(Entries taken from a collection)
Content starts

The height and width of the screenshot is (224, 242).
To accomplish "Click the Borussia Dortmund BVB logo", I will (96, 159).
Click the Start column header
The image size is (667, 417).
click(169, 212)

Content ends

YOUR TASK: Each line of the data must come back exactly as written.

REPLY TO THE EXERCISE:
The height and width of the screenshot is (224, 242).
To accomplish "Click the Borussia Dortmund BVB logo", I will (96, 159).
Click the Start column header
The image size is (667, 417).
click(169, 212)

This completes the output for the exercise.